Çareyi kendi iş yerini açmakta buldu. “Emekliliğime kadar böyle idare ederim artık” diye düşünüyordu. Çevresinde birkaç okul olan bir kırtasiye dükkânı devraldı. Çalıştı, çabaladı düzenledi dükkânı. Borca girdi fotokopi makinaları aldı. Başlarda biraz zorlansa da, işleri yoluna soktu yine. İşleri yoluna soktu sokmasına da, artık yanında çalıştıracağı bir adama ihtiyaç vardı. Ama bir türlü istediği adamı bulamıyordu. Mahalleden birisini buldu, tembel ve beceriksiz çıktı. Eski siyaset zamanından tanıdığı birisinden iki ay sonra canını zor kurtardı. Yanında çalışmak üzere işe başlayan bu tanıdığı, neredeyse oturduğu evi, dükkânını elinden alacaktı. O da sahtekâr çıktı. Bir akrabası aracılığıyla gelen genç birisi ise, bir hafta sonra “ben daha çalışmayacağım usta” diyerek ayrıldı. Abidin çaresiz, gazeteye ilan verdi.
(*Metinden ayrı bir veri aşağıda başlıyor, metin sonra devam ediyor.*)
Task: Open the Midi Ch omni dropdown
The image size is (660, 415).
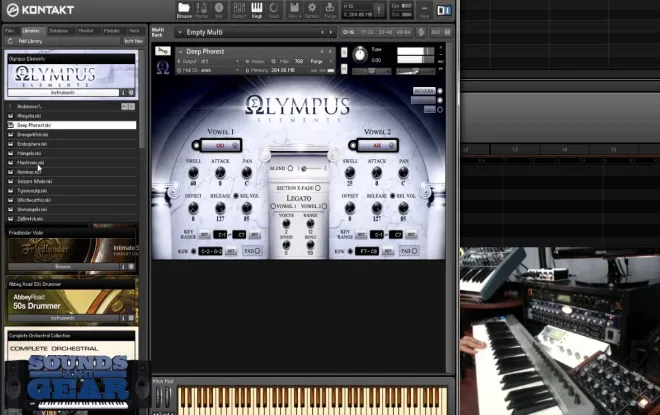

Abidin’in dini inancı yoktu. Millet, vatan gibi kimliklerden de haz etmezdi. Siyasetle uğraştığı yıllar ne yaşadıysa artık, tüm ideolojileri reddediyor ve o yıllardan beri sandık başına oy kullanmaya dahi gitmiyordu. Mezhep kökeninin bazı kültürel özelliklerini “insana dair bunlar” diyerek savunması tek kimliğiydi. Onu yakından tanıyanlar, vatandaşlık bağları zayıf olsa da, insani yönlerinin üstünlüğünden dem vururlar, ona laf söyletmezlerdi. İşte böyle bir insan, iş için görüşmeye gelen üç beş kişiden şöyle birisini seçti: Beş vakit namazını kılan –işe başlarken sadece Cuma namazına gitmesi konusunda anlaştılar- , ramazan ayında orucunu tutan, velhasıl inancı tam Serhat adında bir gençti. Serhat bunları işe girerken açıkça söylemişti. İşe başladıktan sonra Abidin başka şeylere de şahit olacaktı. Serhat, “Allah izin verirse, inşallah, kısmet” gibi sözcükleri her cümlesinde kullanıyor ve hafta sonları da bir tarikata vaaz dinlemeye gidiyordu. Cuma günleri namazdan geldikten sonra akşama kadar telefonundan ilahi dinliyor, hiçbir dilenciyi kapıdan boş çevirmeyip cebinden sadaka veriyor, özellikle başı açık kadın müşterilerden uzak duruyordu. Dükkânda eksilen malları almak gibi bir işi de olan Serhat, yılbaşı öncesi Abidin’in alması için verdiği yılbaşı süsleme listesini görünce deliye dönmüş ama, ustasına boyun eğmek zorunda kalmıştı.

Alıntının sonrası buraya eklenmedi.